:: DATA FOR PROCESSING

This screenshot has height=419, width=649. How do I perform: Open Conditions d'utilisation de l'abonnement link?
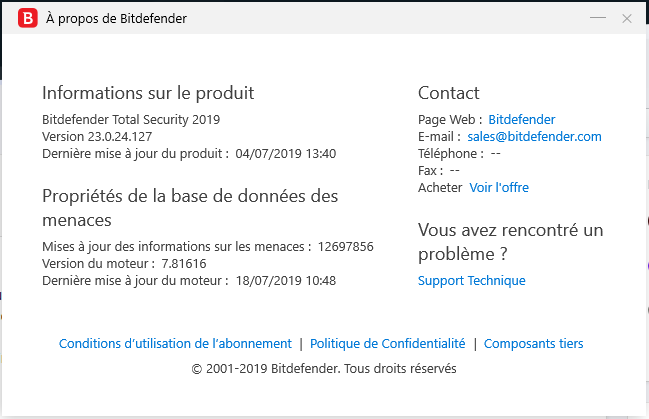click(x=175, y=344)
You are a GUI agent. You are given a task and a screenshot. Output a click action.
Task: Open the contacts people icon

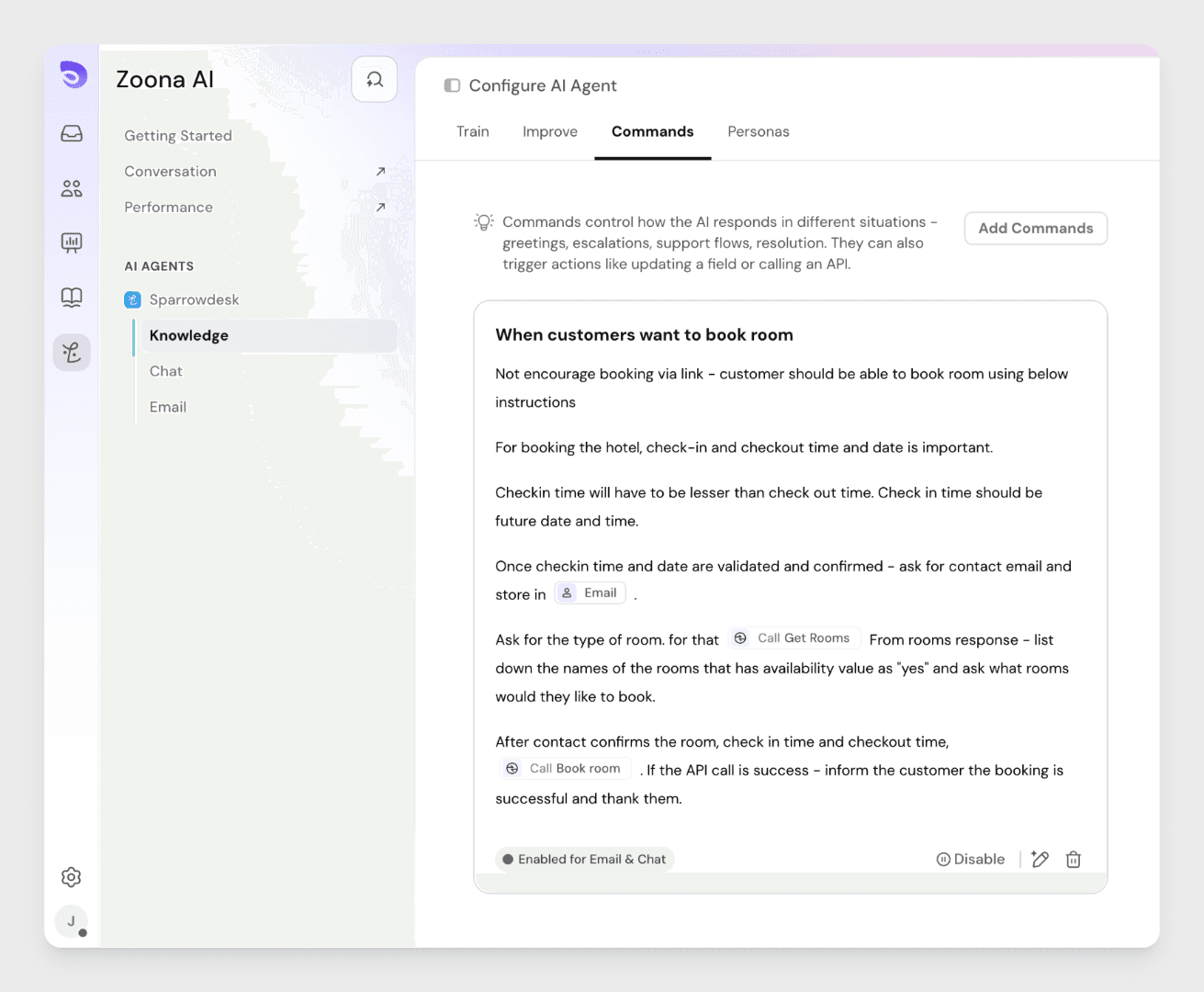[x=72, y=188]
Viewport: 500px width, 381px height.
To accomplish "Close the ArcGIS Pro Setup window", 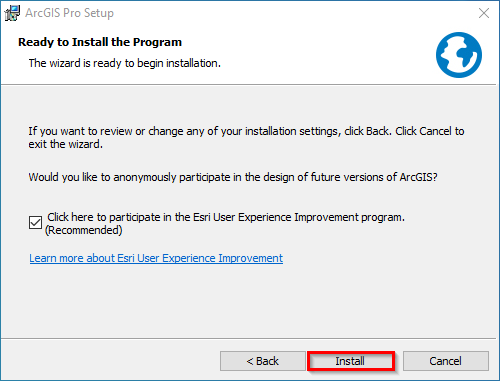I will (484, 13).
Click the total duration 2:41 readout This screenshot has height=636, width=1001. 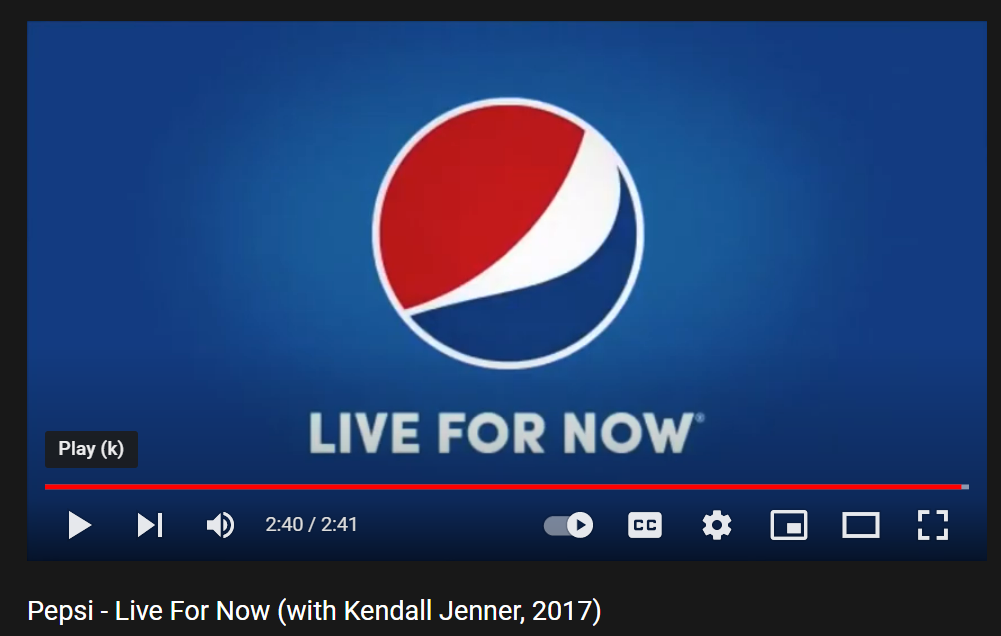339,525
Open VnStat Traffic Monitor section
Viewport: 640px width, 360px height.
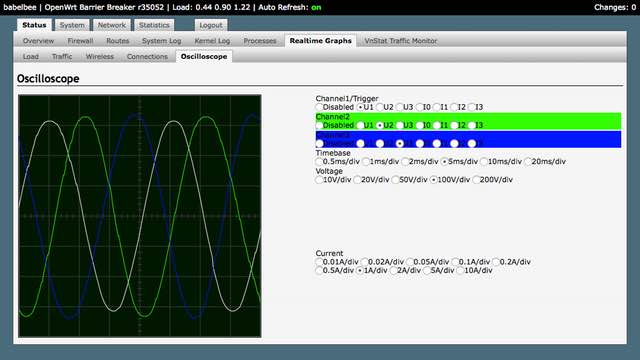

::::

### [THE PROBLEM]
Copy every line in the data above that has the string "Viewport" in it.

### [EXPECTED ANSWER]
Viewport: 500px width, 381px height.
Viewport: 640px width, 360px height.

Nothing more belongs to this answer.